THE TASK.
Please give the number of lines in the records below where the word "agent" occurs, and nothing else.

DATA UNDER STUDY.
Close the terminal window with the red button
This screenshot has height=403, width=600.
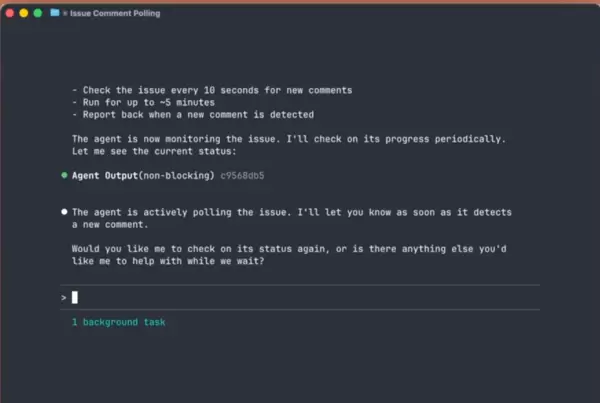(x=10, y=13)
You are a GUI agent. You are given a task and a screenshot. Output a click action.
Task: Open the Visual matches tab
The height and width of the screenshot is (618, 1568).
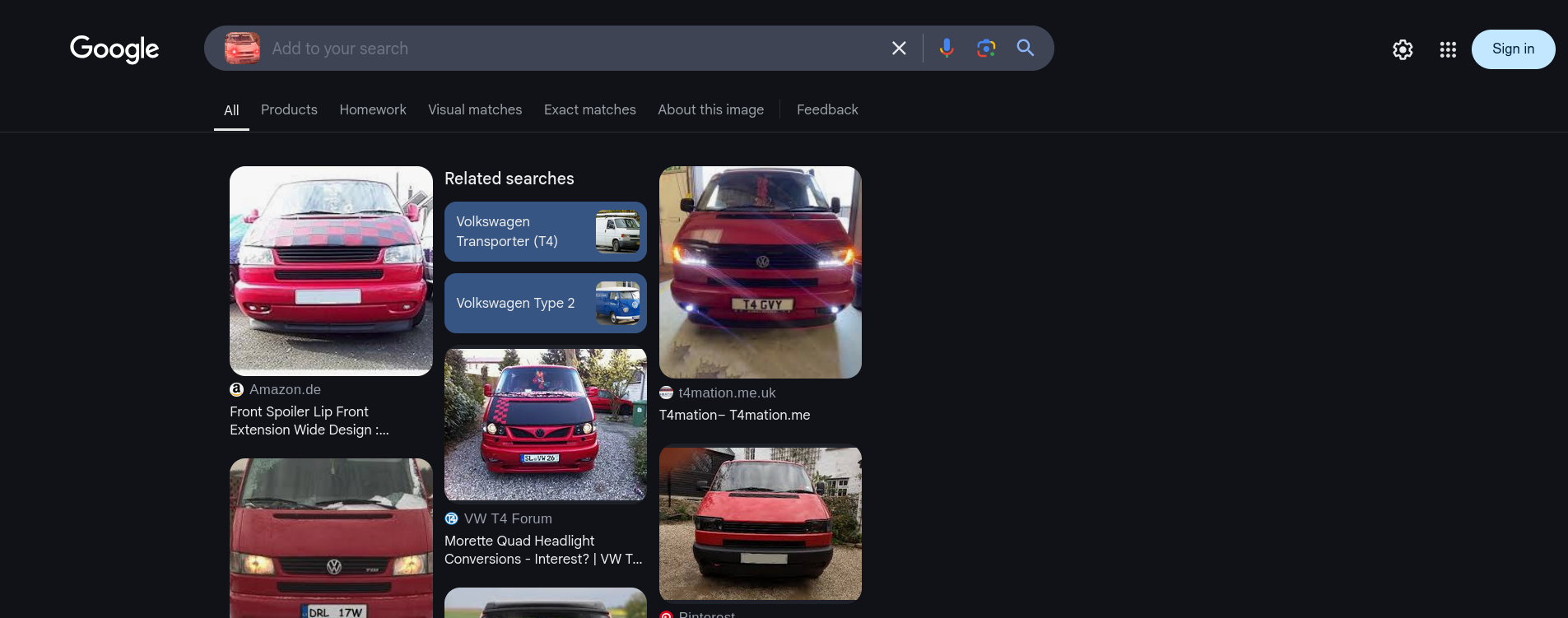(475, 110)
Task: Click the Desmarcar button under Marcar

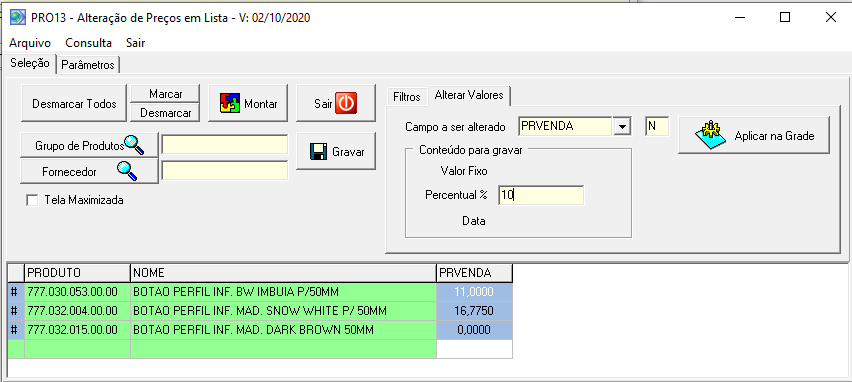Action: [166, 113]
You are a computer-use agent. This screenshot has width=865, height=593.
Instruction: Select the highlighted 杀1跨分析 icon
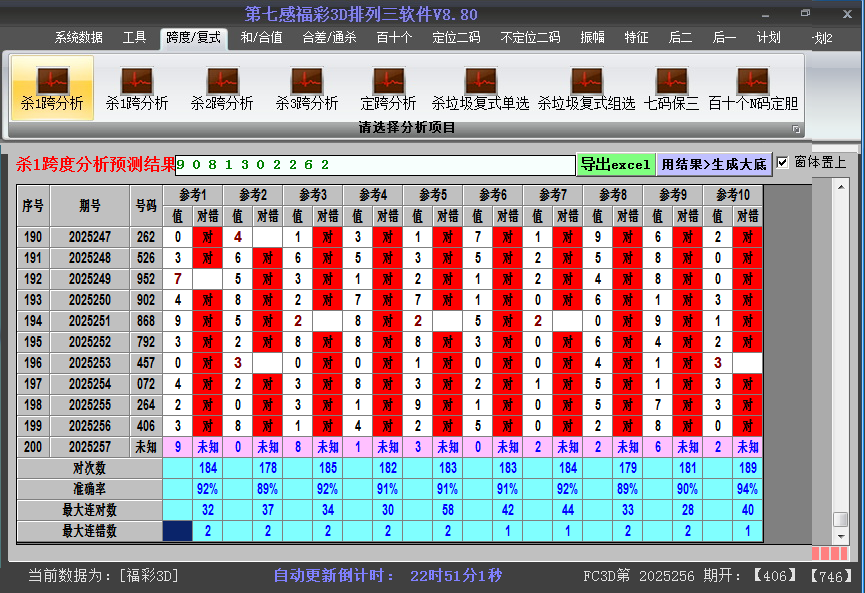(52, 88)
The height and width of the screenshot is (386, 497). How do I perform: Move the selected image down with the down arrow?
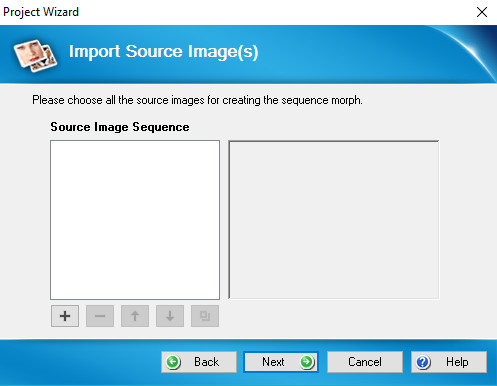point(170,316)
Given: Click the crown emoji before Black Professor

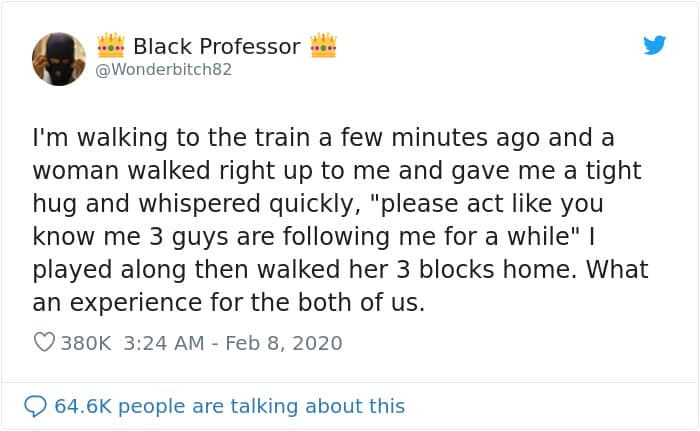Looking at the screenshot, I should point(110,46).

* * *

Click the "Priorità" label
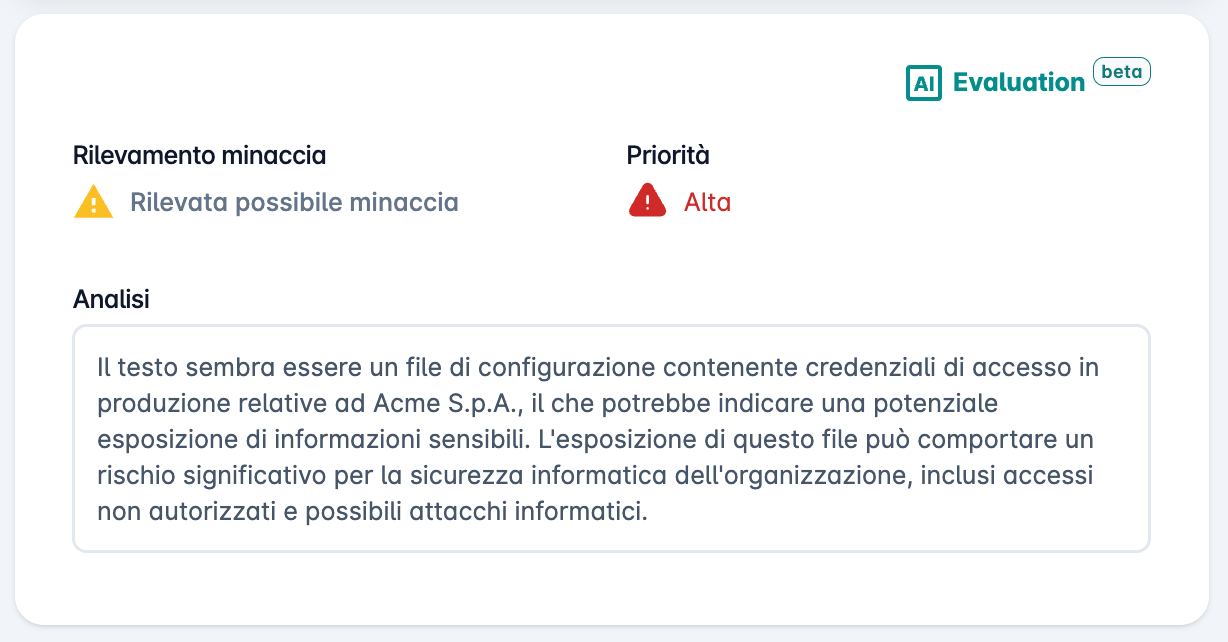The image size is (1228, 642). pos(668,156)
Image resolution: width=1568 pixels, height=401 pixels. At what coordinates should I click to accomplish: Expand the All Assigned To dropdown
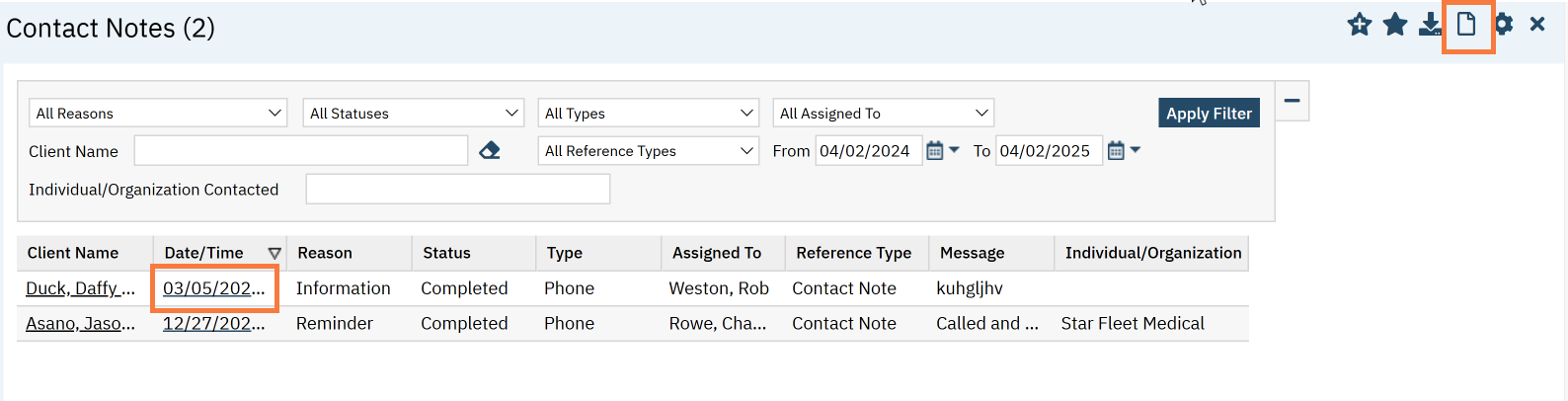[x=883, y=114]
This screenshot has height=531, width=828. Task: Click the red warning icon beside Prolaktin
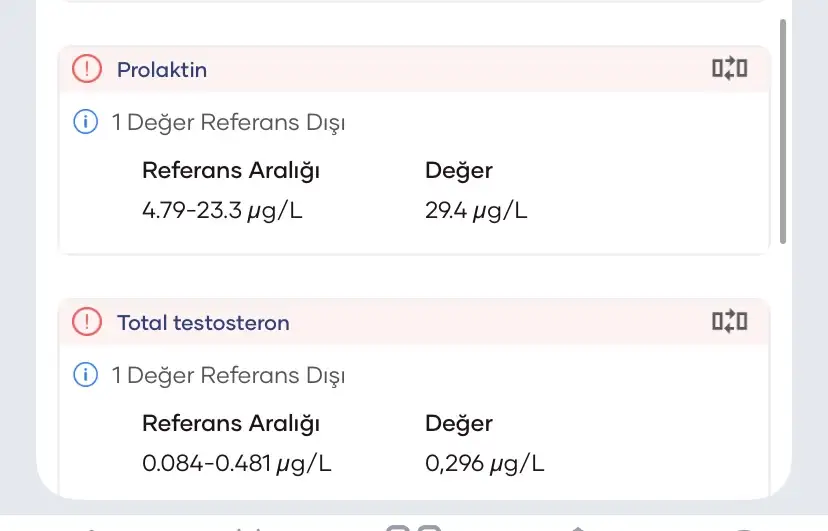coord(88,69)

* * *

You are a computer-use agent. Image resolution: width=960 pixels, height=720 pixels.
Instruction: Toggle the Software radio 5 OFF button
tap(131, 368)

TASK SOLUTION.
3